Oil Ministry had suggested a even-handed approach where consumer price of petrol and diesel would be raised by Rs 3 per litre with the balance relief coming from the finance ministry in the form of the duty cut.
It had justified the cut saying that the government’s current year revenue would be much higher than what was projected due to higher customs earnings from steep crude prices and extra excise duty from domestic retail prices.
But the finance ministry said it was averse to any tinkering with the duties, as it had restructred taxes in 2005-06 Budget after much deliberation. ‘‘The restructuring of duties has been done precisely to avoid frequent revision on account of volatility in international prices of oil,’’ it said.
It also spiked the restoration of price band mechanism where automatic price changes could be done within a 10 per cent band. ‘‘This ministry does not support the proposal as it seeks periodic reduction in excise and customs consequent to price changes as adhocism in fiscal policies would entail serious macroeconomic consequences.’’
It has also refused to issue a three-year, zero interest Kerosene Oil Bonds (KOB) of about Rs 9,500 crore as it would ‘‘neither enhance cash flows nor improve profitability of the OMCs’’.

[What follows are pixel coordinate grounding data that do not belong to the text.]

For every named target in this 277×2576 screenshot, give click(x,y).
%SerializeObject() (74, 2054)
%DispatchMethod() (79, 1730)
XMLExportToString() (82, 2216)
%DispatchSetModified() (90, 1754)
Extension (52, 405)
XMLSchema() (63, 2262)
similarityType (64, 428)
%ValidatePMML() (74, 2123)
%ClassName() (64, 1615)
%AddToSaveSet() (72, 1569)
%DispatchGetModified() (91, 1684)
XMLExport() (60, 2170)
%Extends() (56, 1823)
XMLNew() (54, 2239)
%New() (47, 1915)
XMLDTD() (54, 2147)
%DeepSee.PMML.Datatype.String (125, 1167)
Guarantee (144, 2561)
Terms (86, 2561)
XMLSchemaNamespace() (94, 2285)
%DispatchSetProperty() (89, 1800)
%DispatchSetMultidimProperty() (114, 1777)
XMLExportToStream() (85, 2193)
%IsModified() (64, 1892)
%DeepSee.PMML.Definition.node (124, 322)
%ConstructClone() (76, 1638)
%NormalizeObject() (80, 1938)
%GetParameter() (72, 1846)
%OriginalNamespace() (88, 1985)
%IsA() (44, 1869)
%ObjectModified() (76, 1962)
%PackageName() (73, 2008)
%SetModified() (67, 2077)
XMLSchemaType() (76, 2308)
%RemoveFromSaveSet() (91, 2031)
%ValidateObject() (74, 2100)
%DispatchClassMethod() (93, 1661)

‘‘Instead, the maturity profile of existing government debt would leave little headroom for accommodating liabilities of such magnitude and substantially increase government’s gross market borrowing on redemption,’’ it added.
Oil ministry’s request for KOB stemmed from the large gap between Rs 13,100 crore under-recovery on kerosene and the Rs 3,600 crore subsidy provided in the 2005-06 Budget. The bonds were an alternative to spare kerosene from a price hike, even though the warranted increase is Rs 11.21 per litre.
The only solace for the petroleum ministry is that the finance ministry supports trade discounts from stand-alone refineries, particularly the private sector, to the OMCs. But it has left it to the negotiating skills and the bargaining power of the public sector OMCs to wrest the discount. The oil ministry had suggested discounts with refineries selling products at prices halfway between import and export parity.